▶ Exercise instructions
Under this line are records; the part from the line containing "Click Org Unit" through the line containing "Open the documentation book icon" should be repeated exactly. Please exclude pictures.

▶ Dataset records
================

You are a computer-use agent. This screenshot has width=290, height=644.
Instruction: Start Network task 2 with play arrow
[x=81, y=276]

================

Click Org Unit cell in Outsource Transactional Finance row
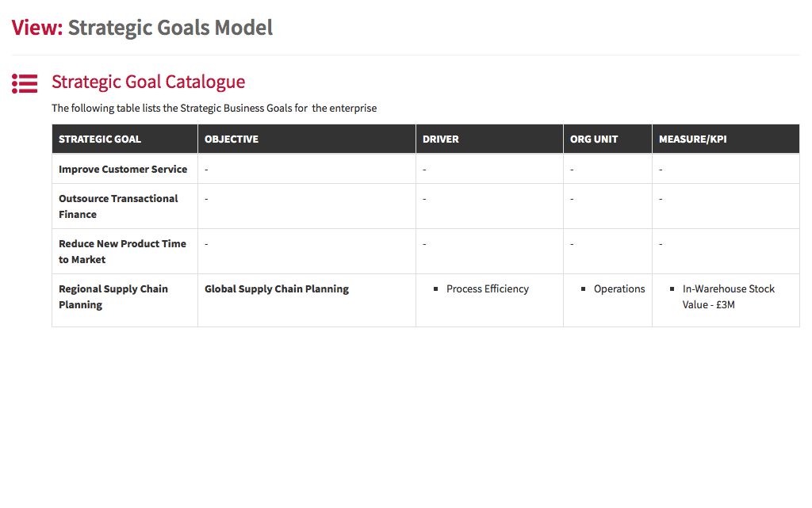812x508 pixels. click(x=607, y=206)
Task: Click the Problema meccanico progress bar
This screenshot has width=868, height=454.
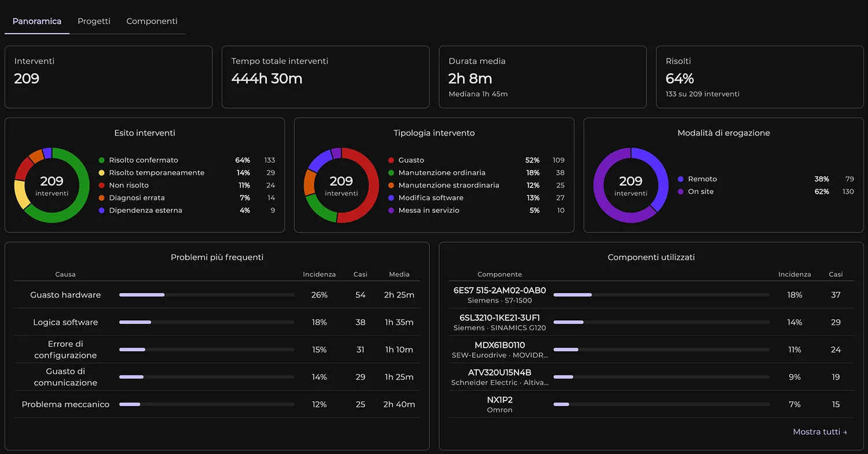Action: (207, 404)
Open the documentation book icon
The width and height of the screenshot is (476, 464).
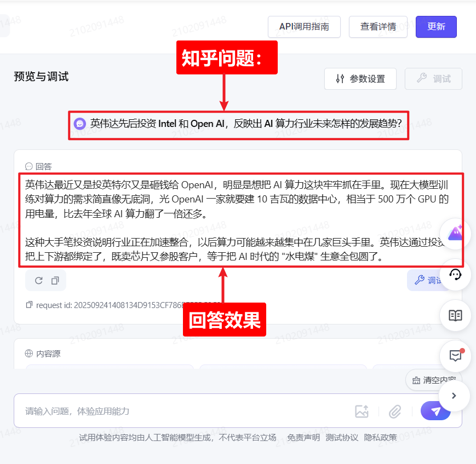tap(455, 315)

================

▶ Exercise result
Click Org Unit cell in Outsource Transactional Finance row
812x508 pixels. click(x=607, y=206)
Task: Click the Problema meccanico progress bar
This screenshot has width=868, height=454.
Action: (207, 404)
Open the documentation book icon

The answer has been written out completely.